*EXERCISE INSTRUCTIONS*
Can you repeat the rows from the line with "Task: Click the browser downloads icon" through the end of the rows, swapping "screenshot" for "image" and leaving everything else unchanged? Omit the pictures from your answer.

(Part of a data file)
★ ★ ★ ★ ★ ★ ★

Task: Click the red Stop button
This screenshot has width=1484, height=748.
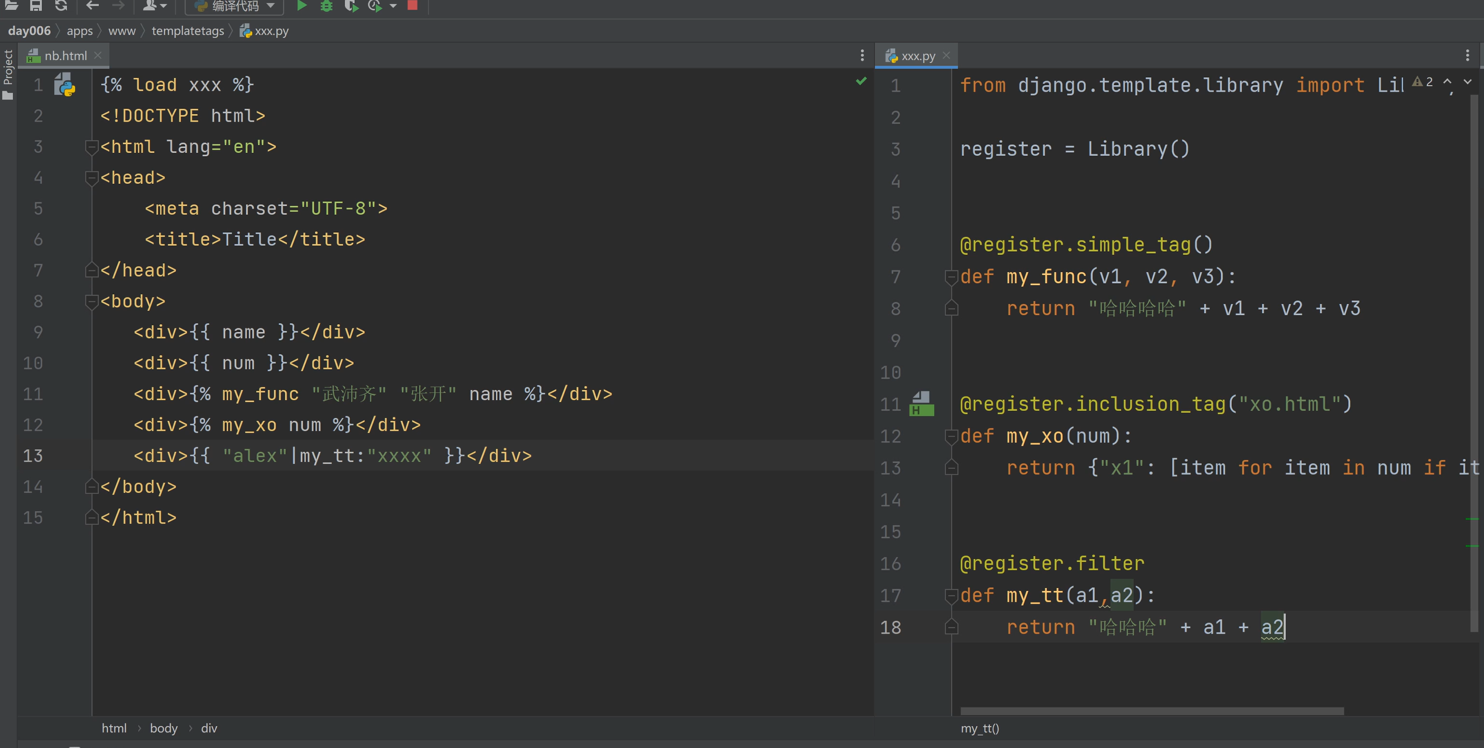Action: [412, 5]
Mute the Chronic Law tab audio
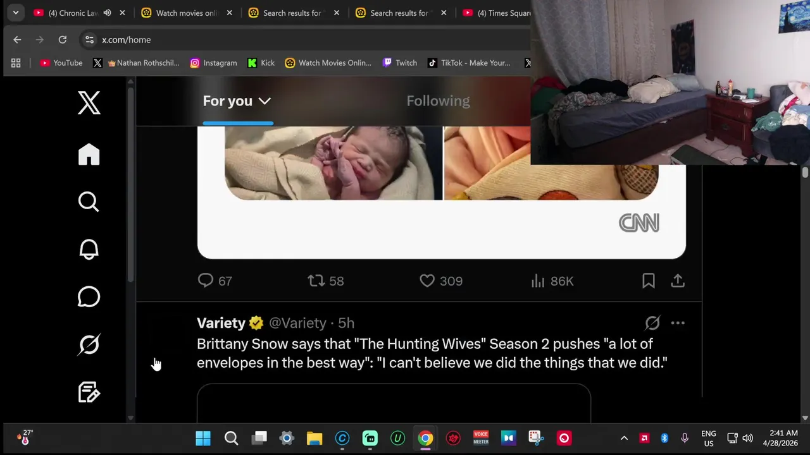Viewport: 810px width, 455px height. (107, 13)
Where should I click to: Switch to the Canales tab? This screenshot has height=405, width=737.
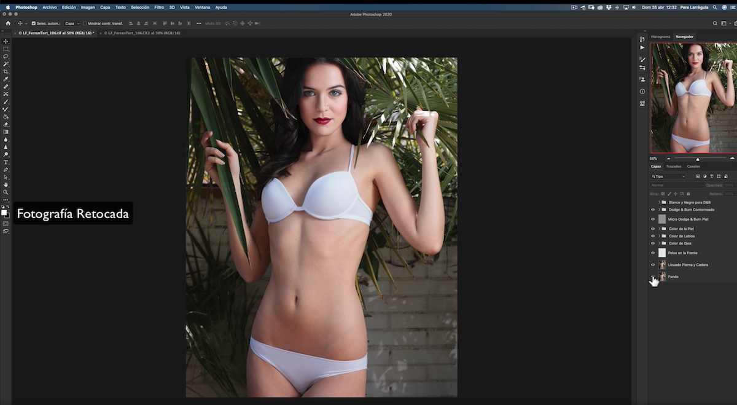pyautogui.click(x=693, y=167)
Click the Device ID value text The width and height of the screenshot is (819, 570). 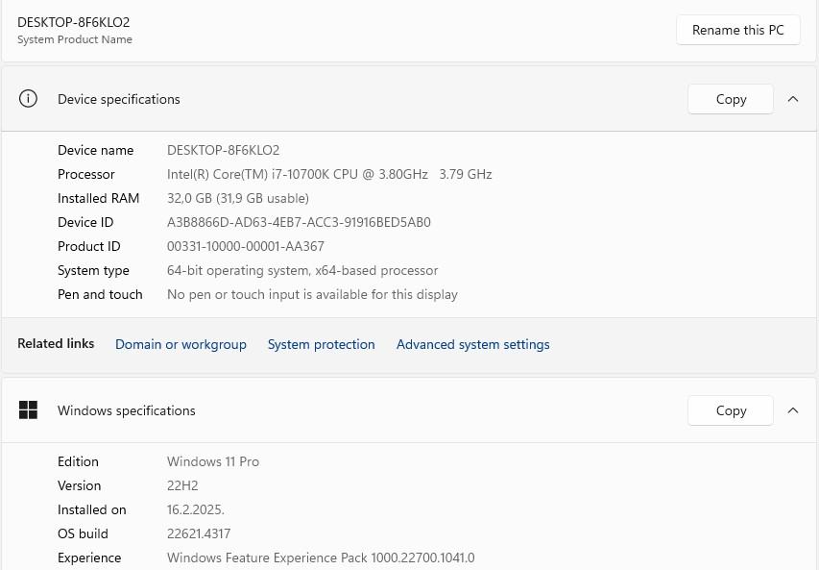299,222
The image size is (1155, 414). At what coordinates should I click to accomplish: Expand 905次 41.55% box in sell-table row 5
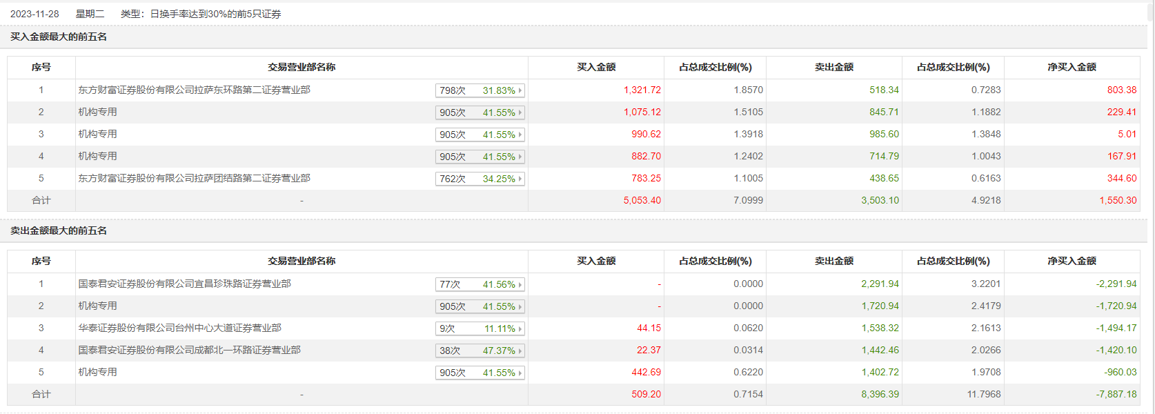pyautogui.click(x=480, y=373)
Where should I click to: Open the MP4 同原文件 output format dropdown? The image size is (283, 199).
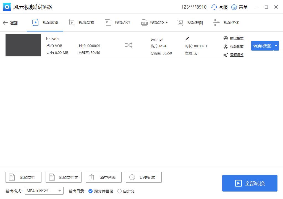point(44,191)
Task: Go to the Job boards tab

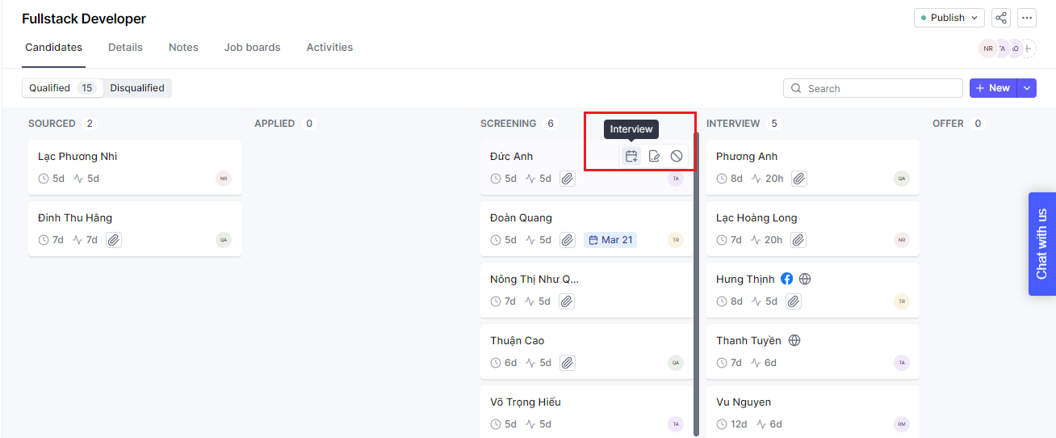Action: click(x=252, y=48)
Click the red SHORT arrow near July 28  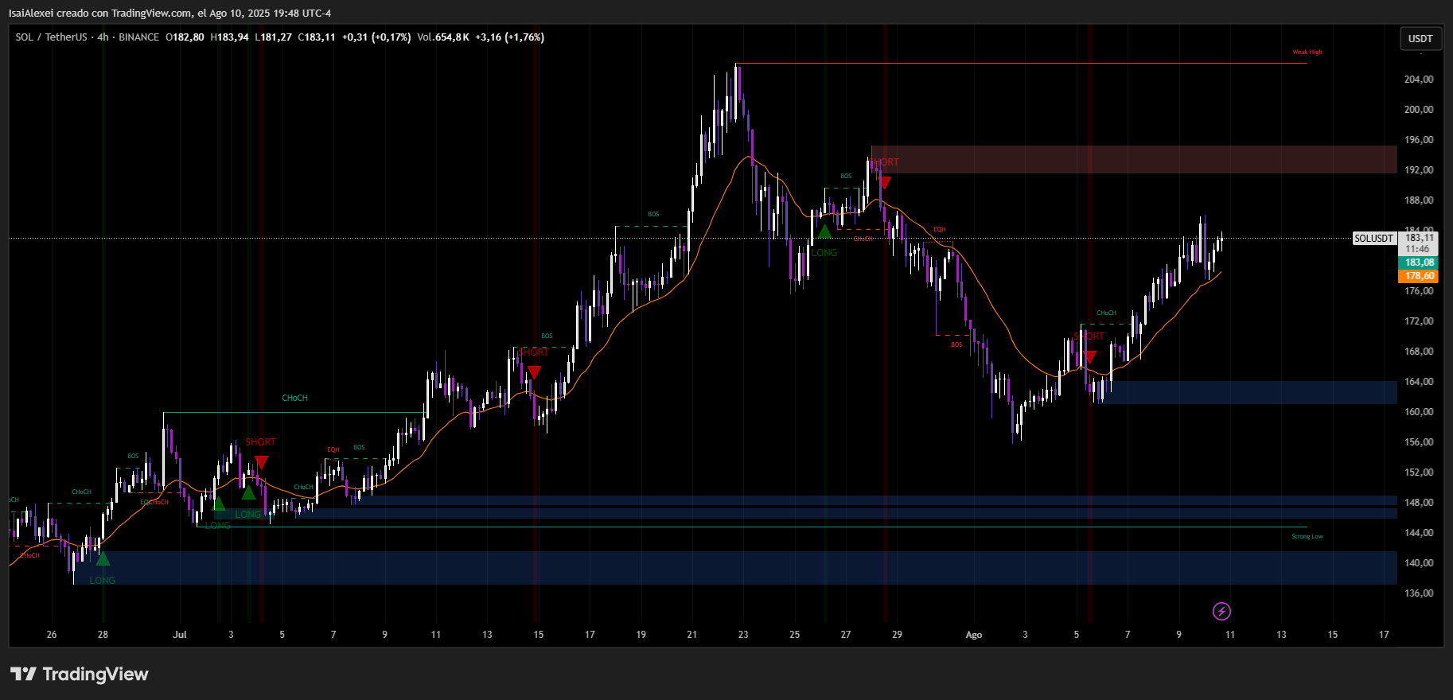[884, 182]
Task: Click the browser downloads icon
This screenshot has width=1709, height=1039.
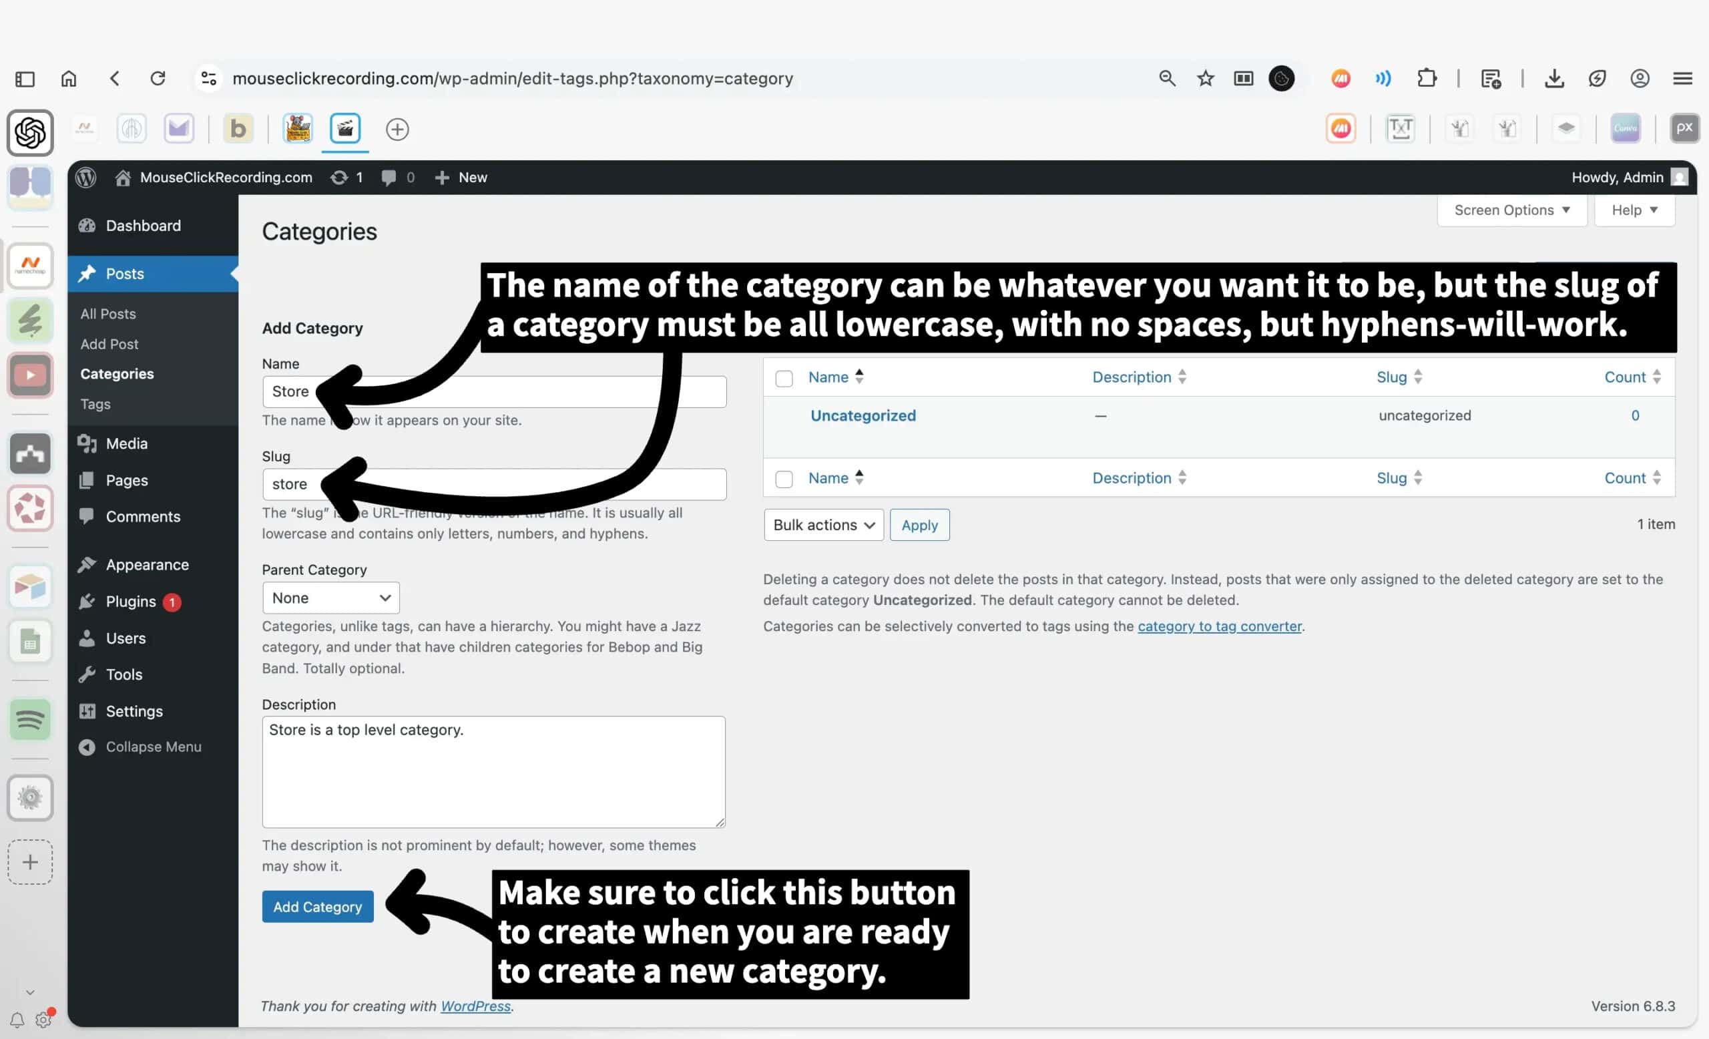Action: click(x=1554, y=78)
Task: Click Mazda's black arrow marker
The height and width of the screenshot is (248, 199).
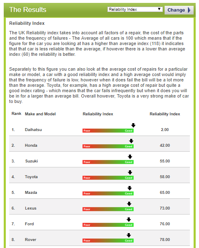Action: [x=129, y=188]
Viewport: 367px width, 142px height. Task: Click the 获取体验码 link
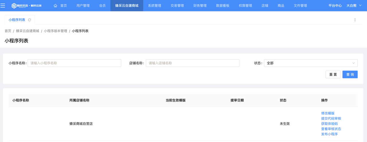[329, 124]
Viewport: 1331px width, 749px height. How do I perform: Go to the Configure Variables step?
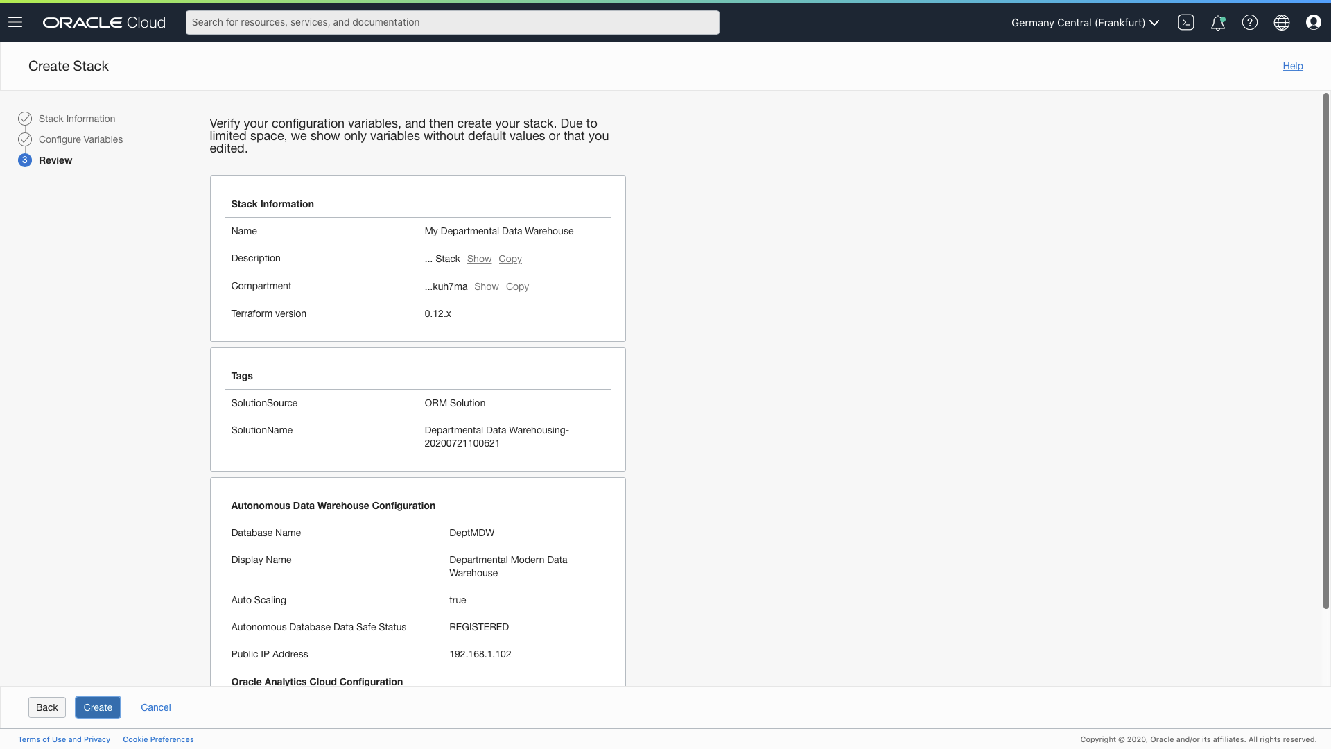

★ ★ ★ ★ ★ ★ ★

*RESULT*
Task: Click the browser downloads icon
This image has width=1709, height=1039.
Action: click(x=1554, y=78)
Task: Click Mazda's black arrow marker
The height and width of the image is (248, 199).
Action: [x=129, y=188]
Viewport: 367px width, 142px height. Task: Click the 获取体验码 link
[329, 124]
Viewport: 1331px width, 749px height. How do I perform: Go to the Configure Variables step?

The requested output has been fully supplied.